Date: Mon, 17 Aug 2009 20:49:34 -0400
Reply-To: Lou <lpogoda@HOTMAIL.COM>
Sender: "SAS(r) Discussion" <SAS-L@LISTSERV.UGA.EDU>
From: Lou <lpogoda@HOTMAIL.COM>
Organization: A noiseless patient Spider
Subject: Re: Merge with duplicates
"Ed A" <behrens900@gmail.com> wrote in message
news:f3f0d1f9-35e6-44c8-a4b7-bac4dd20ae75@j9g2000vbp.googlegroups.com...
> Hello,
>
> I am trying to do the following.
> -Compare two data sets and flag every entry that occurs in BOTH
> data sets.

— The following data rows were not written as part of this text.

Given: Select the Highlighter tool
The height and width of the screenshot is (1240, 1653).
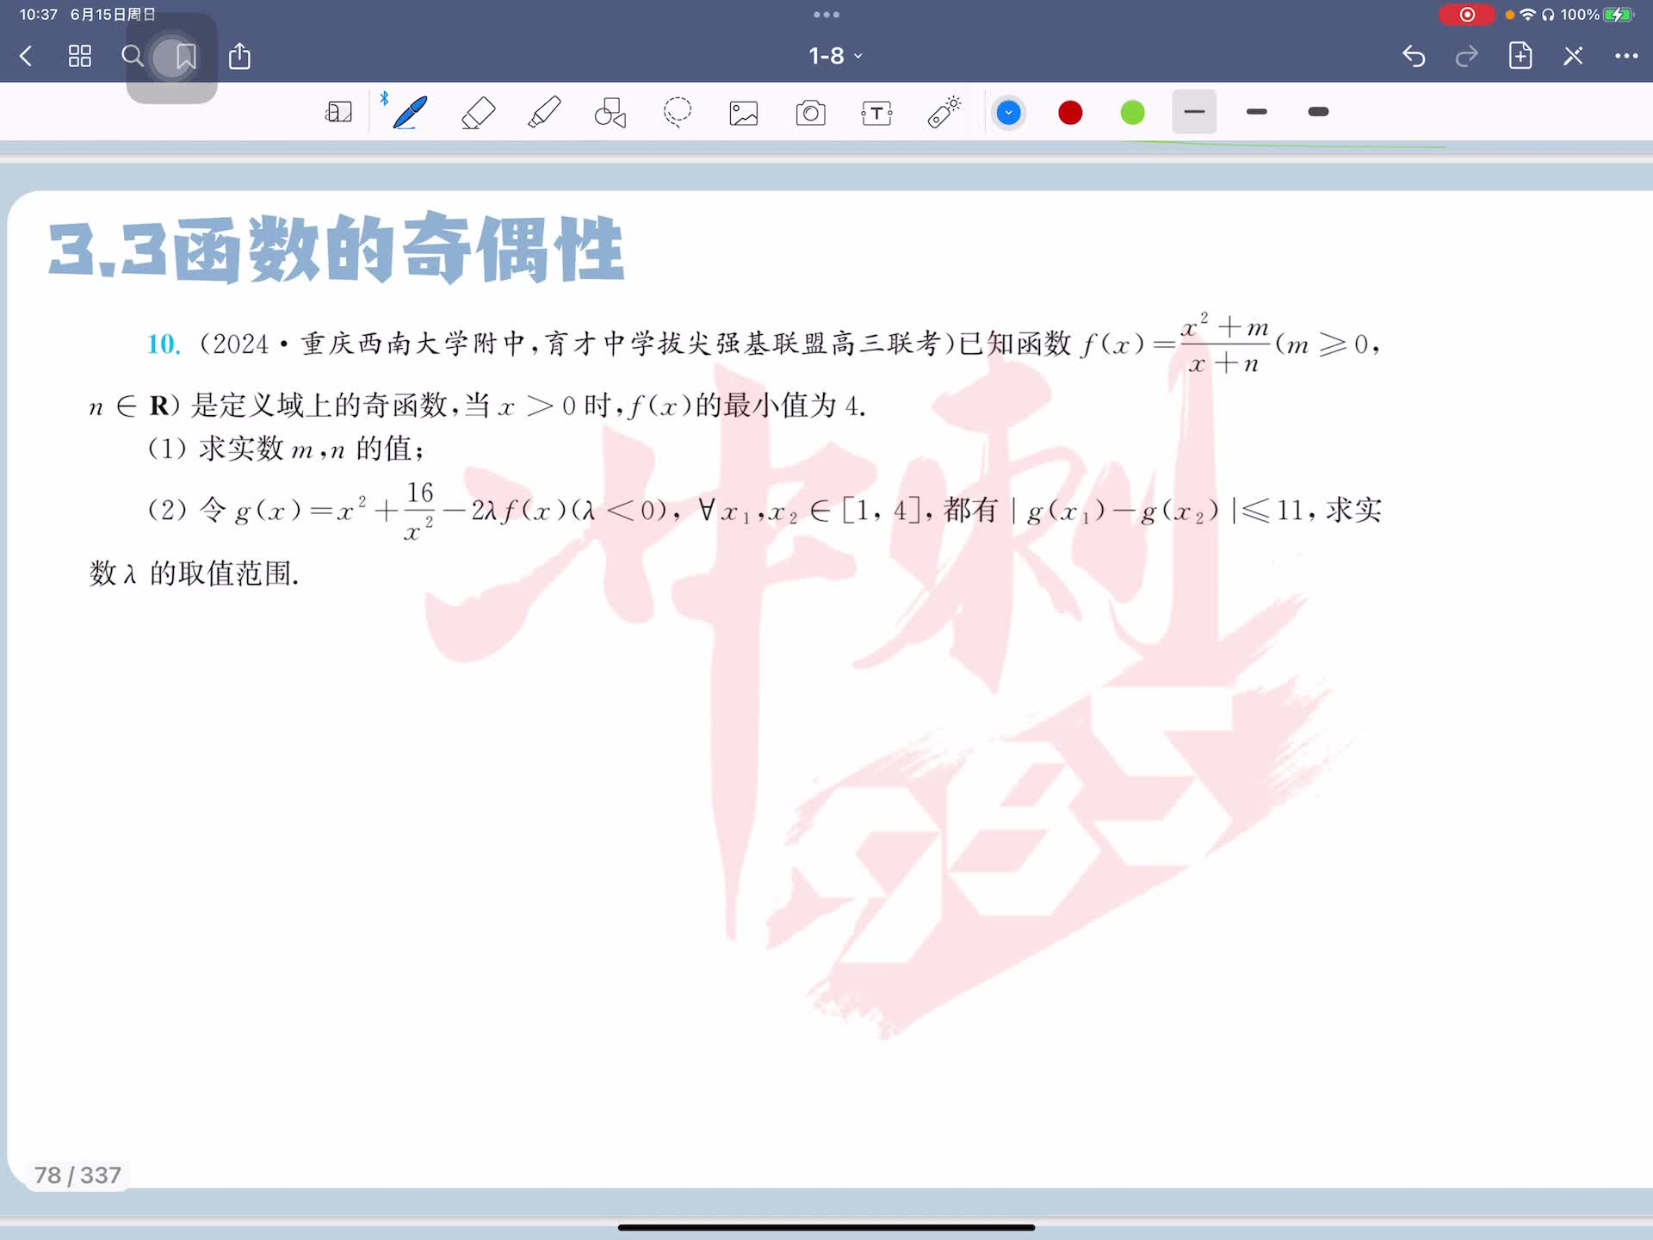Looking at the screenshot, I should (544, 113).
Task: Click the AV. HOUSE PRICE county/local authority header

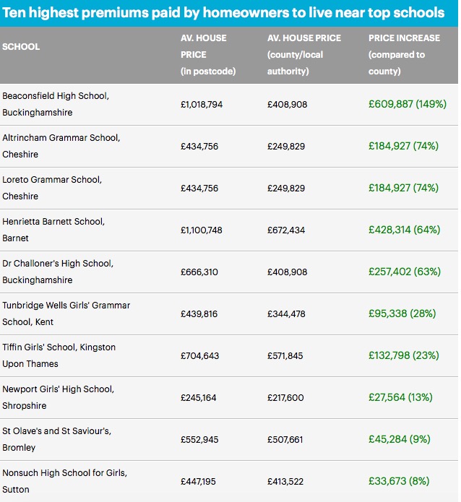Action: tap(304, 55)

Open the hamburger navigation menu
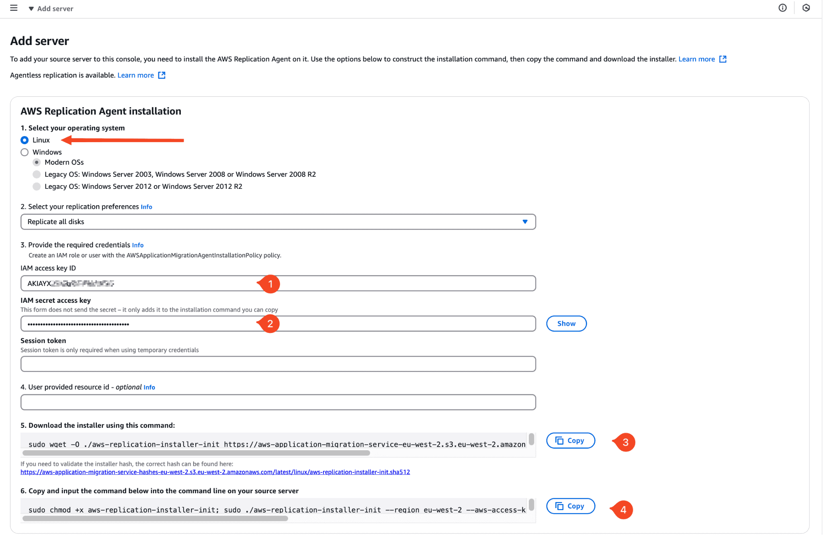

However, I only want to output the rows in the first data
> set -- so if something is in the second data set and not in the first,
> I don't want it.
>
>
> data set1;
> input name $ 1-16 num 17-20;
> datalines;
> Mark Williamson 111
> Joe Sanders 333
> John Doe 454
>
> ;
> data set2;
> input name $ 1-16 num 17-20;
> datalines;
> Mark Williamson 787
> Mark Williamson 333
> John Doe 454
> Mike Lee 444
> Andrew Johnson 999
> ;
> proc sort data = set1;
> by name;
> run;
> proc sort data = set2;
> by name;
> run;
proc sort data = set1;
by name num;
proc sort data = set2;
by name num;
data set1only set2only both;
merge set1 (in = set1)
set2 (in = set2);
by name num;
if set1 and set2 then output both;
if set1 and not set2 then output set1only;
if set2 and not set2 then output set2only;
run;
Print whichever output dataset you need.
> Data Matches;
> merge set1(in=in_set1) set2(in=in_set2);
> by name;
> if in_set2;
> if in_set1 = in_set2 then name_flag = 1;
> else name_flag = 0;
> if name = "" then name_flag = 0;
> run;
> proc sort data = set1;
> by num;
> run;
> proc sort data = Matches;
> by num;
> run;
> Data Matches2;
> merge set1(in=in_set1) matches(in=in_matches);
> by num;
> if in_matches;
> if in_set1 = in_matches then num_flag = 1;
> else num_flag = 0;
> if num=. then num_flag = 0;
> total_flags = num_flag + name_flag;
> run;
> proc print data = matches2;
> run;
>
>
>
> Ideal Output would be:
>
>
>
>
> Obs name num name_flag
> num_flag total_ flags
>
> 1 Mark Williamson 111
> 1 0 1
> 2 Joe Sanders 333
> 0 1 1
> 3 John Doe 454
> 1 1 2
>
>
> Actual Output is this:
> -I don't want any output from data set 2 that is not in data set 1.
>
>
> Obs name num name_flag
> num_flag total_ flags
>
> 1 Mark Williamson 333
> 1 1 2
> 2 Mike Lee 444
> 0 0 0
> 3 John Doe 454
> 1 1 2
> 4 Mark Williamson 787
> 1 0 1
> 5 Andrew Johnson 999
> 0 0 0
>
>
> I tried nodups and nodupkeys but those did not work.